En los campamentos de refugiados saharauis de Tinduf (Argelia) están comiendo de media una vez cada dos días. La pandemia, la inflación y los diferentes conflictos –entre ellos el suyo propio– también tienen sus consecuencias en lo más inhóspito del desierto del Sáhara de la hamada argelina, donde el pueblo saharaui lleva resistiendo en el exilio desde que Marruecos invadió el Sáhara Occidental y les expulsó de sus casas hace casi medio siglo. 48 años que van pesando cada vez más y la solución al conflicto se dilata en el tiempo con una comunidad internacional en Occidente que ha decidido mirar para otro lado o ponerse directamente del lado marroquí.
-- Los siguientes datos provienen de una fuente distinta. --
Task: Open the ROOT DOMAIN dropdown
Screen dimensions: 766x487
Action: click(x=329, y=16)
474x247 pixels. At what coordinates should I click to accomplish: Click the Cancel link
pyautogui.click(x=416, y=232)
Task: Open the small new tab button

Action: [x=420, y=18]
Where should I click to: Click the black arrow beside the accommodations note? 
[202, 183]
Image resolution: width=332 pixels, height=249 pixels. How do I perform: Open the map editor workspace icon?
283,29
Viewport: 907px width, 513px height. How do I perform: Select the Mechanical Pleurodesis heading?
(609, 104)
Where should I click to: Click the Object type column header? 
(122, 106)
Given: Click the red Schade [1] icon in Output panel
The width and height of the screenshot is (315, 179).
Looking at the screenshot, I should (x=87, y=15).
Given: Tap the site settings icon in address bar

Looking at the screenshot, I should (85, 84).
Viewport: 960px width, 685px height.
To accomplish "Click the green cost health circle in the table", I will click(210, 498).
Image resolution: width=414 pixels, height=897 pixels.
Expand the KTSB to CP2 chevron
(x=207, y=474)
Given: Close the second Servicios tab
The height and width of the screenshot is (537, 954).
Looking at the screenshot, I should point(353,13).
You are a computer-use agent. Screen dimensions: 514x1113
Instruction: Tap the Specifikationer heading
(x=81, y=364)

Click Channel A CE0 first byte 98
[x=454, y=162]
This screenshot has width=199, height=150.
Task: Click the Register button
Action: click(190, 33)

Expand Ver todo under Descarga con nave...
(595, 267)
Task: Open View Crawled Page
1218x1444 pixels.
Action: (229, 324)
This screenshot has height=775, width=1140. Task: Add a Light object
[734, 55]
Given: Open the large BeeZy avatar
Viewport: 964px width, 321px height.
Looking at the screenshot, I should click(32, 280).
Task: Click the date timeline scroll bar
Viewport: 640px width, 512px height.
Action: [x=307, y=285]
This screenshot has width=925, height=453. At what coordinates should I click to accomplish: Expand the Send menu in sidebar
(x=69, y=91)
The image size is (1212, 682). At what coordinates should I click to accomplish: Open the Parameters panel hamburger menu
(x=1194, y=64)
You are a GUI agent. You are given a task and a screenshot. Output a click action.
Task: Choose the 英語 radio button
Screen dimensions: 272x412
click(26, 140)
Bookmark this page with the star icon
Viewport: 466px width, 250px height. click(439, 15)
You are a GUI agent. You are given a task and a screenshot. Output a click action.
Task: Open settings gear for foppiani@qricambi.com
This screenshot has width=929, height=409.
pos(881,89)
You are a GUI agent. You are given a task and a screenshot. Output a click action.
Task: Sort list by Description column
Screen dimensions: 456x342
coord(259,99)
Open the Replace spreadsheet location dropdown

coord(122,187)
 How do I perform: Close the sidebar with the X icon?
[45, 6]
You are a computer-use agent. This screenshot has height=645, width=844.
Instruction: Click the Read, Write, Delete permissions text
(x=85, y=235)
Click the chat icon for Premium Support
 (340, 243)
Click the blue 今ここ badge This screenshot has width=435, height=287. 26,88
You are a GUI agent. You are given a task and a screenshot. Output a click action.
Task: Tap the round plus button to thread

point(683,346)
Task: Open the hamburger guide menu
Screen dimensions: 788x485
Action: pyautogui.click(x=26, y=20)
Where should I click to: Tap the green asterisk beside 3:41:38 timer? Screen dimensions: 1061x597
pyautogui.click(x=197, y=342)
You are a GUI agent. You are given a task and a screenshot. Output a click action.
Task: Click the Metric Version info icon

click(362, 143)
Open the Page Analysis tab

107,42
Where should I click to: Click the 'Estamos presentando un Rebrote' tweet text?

Los cuatro últimos años han sido especialmente duros en los campamentos, primero por la pandemia y la disminución de la ayuda internacional –de la que dependen casi por completo–, después por la reanudación de la guerra entre el Frente Polisario –la autoridad política y militar saharaui– y el Reino marroquí tras 29 años de alto al fuego y más tarde por el estallido del conflicto en Ucrania que disparó la inflación y diezmó todavía más la ayuda humanitaria. La gota que colmó el vaso llegó poco después cuando el presidente del Gobierno español, Pedro Sánchez, reconoció la soberanía marroquí sobre el Sáhara Occidental, lo que provocó el enfado de Argelia –principal aliado del Frente Polisario– y complicó la llegada de las caravanas de alimentos y medicación que asiduamente organiza el movimiento solidario en el Estado.

Vista de la wilaya de El Aaiún, uno de los campamentos de refugiados saharauis, que, según ACNUR, acogen a más de 173.600 personas.

Vista de la wilaya de El Aaiún, uno de los campamentos de refugiados saharauis, que, según ACNUR, acogen a más de 173.600 personas. UNAI YOLDI

 Así, faltan medicamentos en los centros sanitarios, la malnutrición se va abriendo paso entre la población y el suministro de agua en ocasiones se retrasa durante semanas. En esta situación, la semana pasada más de 146 personas volaron desde Pamplona a los campamentos de refugiados saharauis en el viaje solidario que organiza cada año ANAS (Asociación Navarra de Amigos del Sáhara) para pasar unos días con familias saharauis que, nunca mejor dicho, han sido un espejismo en el desierto. Porque si algo caracteriza al pueblo saharaui es su hospitalidad y que cuando reciben la visita solidaria de la gente que les apoya tiran la casa por la ventana para que sus huéspedes tegan una estancia lo mejor posible en un desierto especialmente hostil para el ser humano. De hecho, raro es el navarro o navarra que no haya sufrido un mareo, que no haya ido corriendo al baño o que no haya tenido fiebre o dolor de garganta. Porque la vida en esos campamentos pasa factura.

Casas de ladrillo

En casa de Salka Lehbib –que acoge esta semana a varios viajeros navarros–, en el campamento de Auserd, todos tienen móviles y acaban de instalar una televisión de 40 pulgadas, porque se da la cruel paradoja de que casi es más fácil comprar una tele o un smartphone que conseguir una garrafa de aceite o una cantidad suficiente de harina, productos que en estos momentos tienen un déficit de entre el 25% y el 35%, según la Media Luna Roja Saharaui. Justo enfrente de su casa –construida con paredes de adobe y techo de hojalata– sus vecinos están levantando una vivienda de ladrillo rojo, cada vez más habituales en las nuevas construcciones al ser más resistentes y estar mejor aisladas, pero que también evidencian una señal de asentamiento, de permanencia, que choca con ese aura de provisionalidad que rodea a los campamentos.

Depósitos en los que las familias almacenan el agua.

Depósitos en los que las familias almacenan el agua. UNAI YOLDI

De hecho, casi todas las casas aún conservan los baúles del retorno, unas cajas enormes ideadas para transportar las pertenencias de las familias el día que regresen a su tierra, de la que fueron expulsados en 1975 por Marruecos con el beneplácito de España, entonces metrópoli del Sáhara español y hoy en día potencia administradora de iure del territorio. Pero 48 años después hay baúles pero no hay retorno y la realidad se impone a las ansias de libertad de un pueblo machacado y ninguneado por la comunidad internacional, pero al que le sobra dignidad aun en las condiciones más duras.